ESPAÑOLA, N.M. (KRQE) – A bear cub spent days roaming the streets of one New Mexico town. Wildlife experts say the underweight bear was searching the town for food. Now, the bear is getting the help she needs.
“She was really in and out and out again, people were getting pretty mad. It’s in my yard why don’t you get here and do something,” says Dr. Kathleen Ramsay.
Concerned citizens first reported the cub on Saturday. Officers with the New Mexico Department of Game and Fish were able to track her down Sunday afternoon. “They were able to dart the cub and successfully transport it to Dr. Ramsey,” says Tristanna Bickford, Spokesperson for NMDGF.
The cub is now being housed at Cottonwood Rehab, a rehab center for wildlife. Dr. Kathleen Ramsay says the officers who captured her saved her life. “There’s no way in the world this bear would have lived,” Ramsay says.
“This was a young bear that would have not been capable of just being released into nature without its mother at this point we have no idea why its mother was not with it,” Bickford says.
Ramsay has named the year-old cub, Sweet Pea. When she was brought to the rehab center, she weighed just 25 pounds. Ramsay says a bear at this age should weigh closer to 65 pounds.

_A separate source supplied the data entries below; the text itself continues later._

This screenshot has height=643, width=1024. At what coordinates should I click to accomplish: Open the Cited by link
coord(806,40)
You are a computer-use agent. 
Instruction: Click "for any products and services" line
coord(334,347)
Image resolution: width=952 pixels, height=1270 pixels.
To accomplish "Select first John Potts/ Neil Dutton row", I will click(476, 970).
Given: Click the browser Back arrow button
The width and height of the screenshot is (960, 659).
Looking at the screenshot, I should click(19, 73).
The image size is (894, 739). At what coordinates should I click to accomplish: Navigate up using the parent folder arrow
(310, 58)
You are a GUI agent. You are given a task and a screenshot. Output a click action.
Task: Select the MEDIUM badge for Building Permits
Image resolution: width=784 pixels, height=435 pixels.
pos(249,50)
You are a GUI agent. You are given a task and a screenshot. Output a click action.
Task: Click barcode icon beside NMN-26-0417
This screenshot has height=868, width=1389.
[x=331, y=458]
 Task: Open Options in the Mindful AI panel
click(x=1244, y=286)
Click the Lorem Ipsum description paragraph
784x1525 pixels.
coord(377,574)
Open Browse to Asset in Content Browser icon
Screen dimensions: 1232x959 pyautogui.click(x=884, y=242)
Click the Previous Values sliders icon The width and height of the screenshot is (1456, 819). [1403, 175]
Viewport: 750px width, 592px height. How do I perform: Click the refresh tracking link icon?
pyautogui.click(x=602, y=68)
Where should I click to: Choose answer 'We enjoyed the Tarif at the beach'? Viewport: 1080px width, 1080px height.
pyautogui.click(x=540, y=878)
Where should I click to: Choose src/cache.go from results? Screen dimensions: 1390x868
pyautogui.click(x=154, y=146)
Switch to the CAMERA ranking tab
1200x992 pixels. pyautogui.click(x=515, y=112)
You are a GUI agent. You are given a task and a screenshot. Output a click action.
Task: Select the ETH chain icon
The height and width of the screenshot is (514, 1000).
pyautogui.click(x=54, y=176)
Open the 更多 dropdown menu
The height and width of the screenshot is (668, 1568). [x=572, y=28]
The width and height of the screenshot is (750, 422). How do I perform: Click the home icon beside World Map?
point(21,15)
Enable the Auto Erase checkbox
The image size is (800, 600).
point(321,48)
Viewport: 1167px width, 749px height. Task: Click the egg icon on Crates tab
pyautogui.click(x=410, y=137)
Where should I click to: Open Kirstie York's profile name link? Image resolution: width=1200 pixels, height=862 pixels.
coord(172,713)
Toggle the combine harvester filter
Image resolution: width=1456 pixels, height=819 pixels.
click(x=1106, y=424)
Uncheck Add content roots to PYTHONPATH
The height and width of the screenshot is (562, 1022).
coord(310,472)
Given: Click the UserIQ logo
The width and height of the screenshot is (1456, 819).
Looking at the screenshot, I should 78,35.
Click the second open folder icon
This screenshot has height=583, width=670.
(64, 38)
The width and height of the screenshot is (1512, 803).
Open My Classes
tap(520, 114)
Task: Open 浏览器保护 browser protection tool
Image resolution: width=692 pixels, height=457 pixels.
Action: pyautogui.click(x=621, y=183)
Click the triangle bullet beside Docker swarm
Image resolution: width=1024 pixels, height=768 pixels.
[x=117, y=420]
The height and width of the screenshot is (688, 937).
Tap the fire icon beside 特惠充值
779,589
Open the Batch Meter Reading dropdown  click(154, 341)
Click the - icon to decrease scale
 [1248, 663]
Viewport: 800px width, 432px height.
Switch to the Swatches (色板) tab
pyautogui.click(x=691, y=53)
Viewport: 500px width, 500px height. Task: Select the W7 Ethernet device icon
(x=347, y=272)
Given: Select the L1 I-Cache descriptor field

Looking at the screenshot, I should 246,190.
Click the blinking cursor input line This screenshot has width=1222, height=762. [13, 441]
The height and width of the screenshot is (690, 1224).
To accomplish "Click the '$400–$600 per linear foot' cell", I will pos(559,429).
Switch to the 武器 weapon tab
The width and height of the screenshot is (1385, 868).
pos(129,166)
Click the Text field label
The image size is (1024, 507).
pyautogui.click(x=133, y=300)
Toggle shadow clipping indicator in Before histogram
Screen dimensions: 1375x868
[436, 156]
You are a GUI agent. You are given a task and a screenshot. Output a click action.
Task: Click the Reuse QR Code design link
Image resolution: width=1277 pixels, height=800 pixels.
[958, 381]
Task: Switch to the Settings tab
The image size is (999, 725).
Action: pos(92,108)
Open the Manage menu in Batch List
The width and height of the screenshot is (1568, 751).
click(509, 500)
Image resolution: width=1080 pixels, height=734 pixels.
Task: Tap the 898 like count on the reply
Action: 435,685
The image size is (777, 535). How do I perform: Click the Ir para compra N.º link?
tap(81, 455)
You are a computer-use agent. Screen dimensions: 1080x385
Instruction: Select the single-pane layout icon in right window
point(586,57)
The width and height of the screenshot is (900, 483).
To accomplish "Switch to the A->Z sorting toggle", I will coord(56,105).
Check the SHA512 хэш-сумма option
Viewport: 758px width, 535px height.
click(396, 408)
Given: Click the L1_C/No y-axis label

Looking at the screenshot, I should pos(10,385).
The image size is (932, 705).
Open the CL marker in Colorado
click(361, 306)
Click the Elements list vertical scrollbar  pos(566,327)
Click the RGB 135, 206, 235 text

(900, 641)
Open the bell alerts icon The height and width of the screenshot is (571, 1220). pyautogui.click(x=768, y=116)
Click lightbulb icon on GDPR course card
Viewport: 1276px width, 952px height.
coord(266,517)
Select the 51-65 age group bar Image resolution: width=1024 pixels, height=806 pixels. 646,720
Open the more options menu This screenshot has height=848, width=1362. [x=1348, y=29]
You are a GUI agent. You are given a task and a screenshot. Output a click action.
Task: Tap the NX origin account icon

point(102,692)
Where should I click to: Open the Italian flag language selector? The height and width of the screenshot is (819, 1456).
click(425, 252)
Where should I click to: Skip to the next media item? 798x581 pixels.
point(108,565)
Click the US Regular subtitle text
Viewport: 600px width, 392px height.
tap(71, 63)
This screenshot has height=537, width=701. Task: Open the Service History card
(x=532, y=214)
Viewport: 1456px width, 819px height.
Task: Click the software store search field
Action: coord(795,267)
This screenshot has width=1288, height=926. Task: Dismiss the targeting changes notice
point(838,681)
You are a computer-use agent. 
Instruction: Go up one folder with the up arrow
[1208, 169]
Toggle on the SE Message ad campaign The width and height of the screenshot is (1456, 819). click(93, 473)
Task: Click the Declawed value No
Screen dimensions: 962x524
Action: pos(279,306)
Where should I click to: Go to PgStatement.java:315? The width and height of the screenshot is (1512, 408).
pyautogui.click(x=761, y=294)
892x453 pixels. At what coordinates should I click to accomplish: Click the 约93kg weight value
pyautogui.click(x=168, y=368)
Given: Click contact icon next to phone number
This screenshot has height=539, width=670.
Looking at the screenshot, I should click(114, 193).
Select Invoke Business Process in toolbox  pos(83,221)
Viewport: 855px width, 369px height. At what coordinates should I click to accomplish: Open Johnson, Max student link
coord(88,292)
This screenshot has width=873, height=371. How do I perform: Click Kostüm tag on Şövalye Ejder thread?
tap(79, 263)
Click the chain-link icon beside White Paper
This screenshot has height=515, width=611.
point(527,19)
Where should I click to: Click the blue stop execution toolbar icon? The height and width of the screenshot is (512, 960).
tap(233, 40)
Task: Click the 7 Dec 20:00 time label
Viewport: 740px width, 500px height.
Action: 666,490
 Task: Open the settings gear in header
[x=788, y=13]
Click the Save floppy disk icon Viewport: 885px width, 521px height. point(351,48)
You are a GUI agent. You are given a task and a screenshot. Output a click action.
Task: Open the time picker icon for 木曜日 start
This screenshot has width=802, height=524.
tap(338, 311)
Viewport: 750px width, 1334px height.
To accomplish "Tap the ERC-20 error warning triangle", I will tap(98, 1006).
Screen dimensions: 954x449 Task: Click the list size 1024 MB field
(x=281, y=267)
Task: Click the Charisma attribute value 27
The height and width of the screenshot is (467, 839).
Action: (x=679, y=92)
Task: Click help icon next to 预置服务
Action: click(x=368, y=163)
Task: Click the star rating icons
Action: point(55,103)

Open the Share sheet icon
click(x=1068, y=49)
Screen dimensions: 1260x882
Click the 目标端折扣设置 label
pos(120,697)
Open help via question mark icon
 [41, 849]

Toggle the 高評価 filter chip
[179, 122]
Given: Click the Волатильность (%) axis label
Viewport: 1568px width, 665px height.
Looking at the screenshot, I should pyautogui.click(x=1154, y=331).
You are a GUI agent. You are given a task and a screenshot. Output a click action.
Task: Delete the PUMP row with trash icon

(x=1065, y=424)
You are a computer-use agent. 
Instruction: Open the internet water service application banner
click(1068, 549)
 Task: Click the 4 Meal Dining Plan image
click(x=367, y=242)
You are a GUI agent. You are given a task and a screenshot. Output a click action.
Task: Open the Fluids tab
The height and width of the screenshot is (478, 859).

“That’s what this little bear cub was trying to do was trying to find things that would put calories on their body. And we have a lot of our nice fruit trees in our yard, a lot of apple orchards in the Española Valley and she was trying to stay alive on eating apples,” Ramsay says.
Ramsay says Sweet Pea will spend the winter at the rehab center since she’s not heavy enough to hibernate. They plan to release her back into the wild next spring, “She’s got a very good chance of going back into the wild and being a very important part of New Mexico’s future black bears,” Ramsay says.
Ramsay says they will feed Sweet Pea food she’s likely to find in the wild, so when she is ready for release, she will have an easy transition out of rehab. In their seven years of operation, Cottonwood has rehabbed more than 600 bears.